While the aircraft transitions from level flight to the ascent the passengers will experience 1.8 Gs, but that will quickly return to 1 G as the plane assumes a steady climb. Zero Gs occur when the pilot then pushes the nose forward to change the vertical acceleration of the aircraft to -9.8 m/s^2 — matching the acceleration of gravity in the vertical direction. The aircraft is still ascending during this phase while the passengers experience zero Gs, but its vertical velocity is falling rapidly. Eventually the aircraft reaches a vertical velocity of 0 m/s (the peak of the parabolic trajectory) and continues to accelerate towards the ground at -9.8 m/s^2. Ultimately the pilot must pull out of the downward acceleration and begin the next parabolic cycle.

BTW, the length of time in zero G flight is entirely dependent upon the vertical velocity the aircraft can achieve. The faster the vertical velocity the longer the weightless ride will be. Outfitting the Concorde for zero G flight would have been fun :-).

5. …the length of time in zero G flight is entirely dependent upon the vertical velocity the aircraft can achieve.

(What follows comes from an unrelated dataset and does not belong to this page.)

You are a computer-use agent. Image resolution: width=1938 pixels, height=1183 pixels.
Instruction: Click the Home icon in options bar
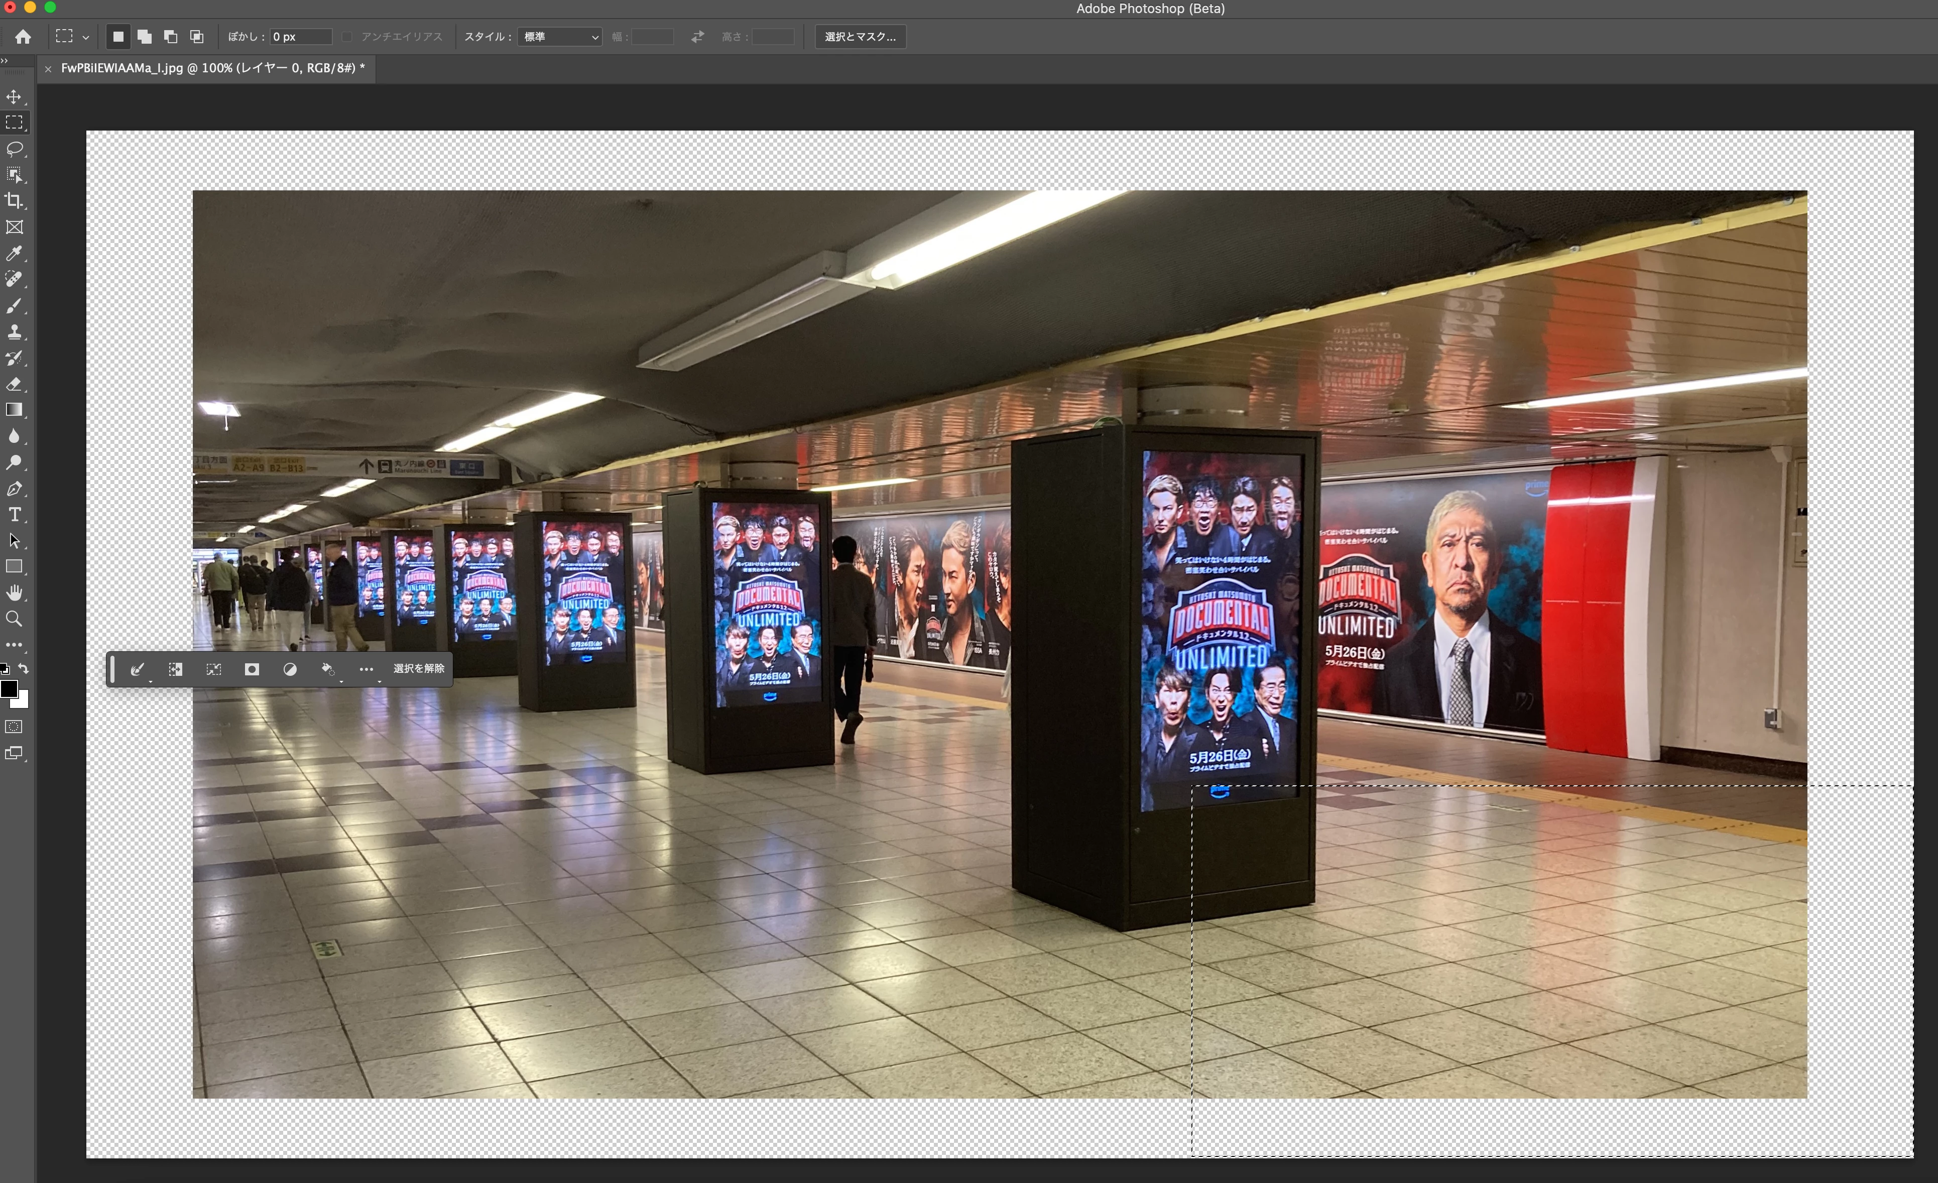[23, 36]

Right. It’s not obvious to me why they would do exactly a forty-five degree angle in and out — I’d think that’s a function of the Mach limit of the airframe and how many gees the structure/passengers can take.

6. Leland says:

I dunno, but that looked fairly umcomfortable. Brides hitting her head on the ceiling or falling on the ground. Didn’t hear audio, so maybe she was ok with it.

It will be better when they can do such a thing in a sub-orbital flight rather than parabolic flight.

7. Didn’t hear audio, so maybe she was ok with it.

She didn’t seem to complain, at least in that story.

It will be better when they can do such a thing in a sub-orbital flight rather than parabolic flight.

As I said, there really is no distinction between the two, except that one doesn’t leave the atmosphere (which isn’t why the weightless period is longer — that’s a function of the vertical speed component, as Mike said).

8. notanexpert says:

The best way to think of it is as firing a cannonball, …

I wonder if a better analogy might be to think about what a baby feels if you were to toss it up in the air. It feels weightless from the time it leaves your hands (moving upward) to the time it (hopefully) returns to your loving arms.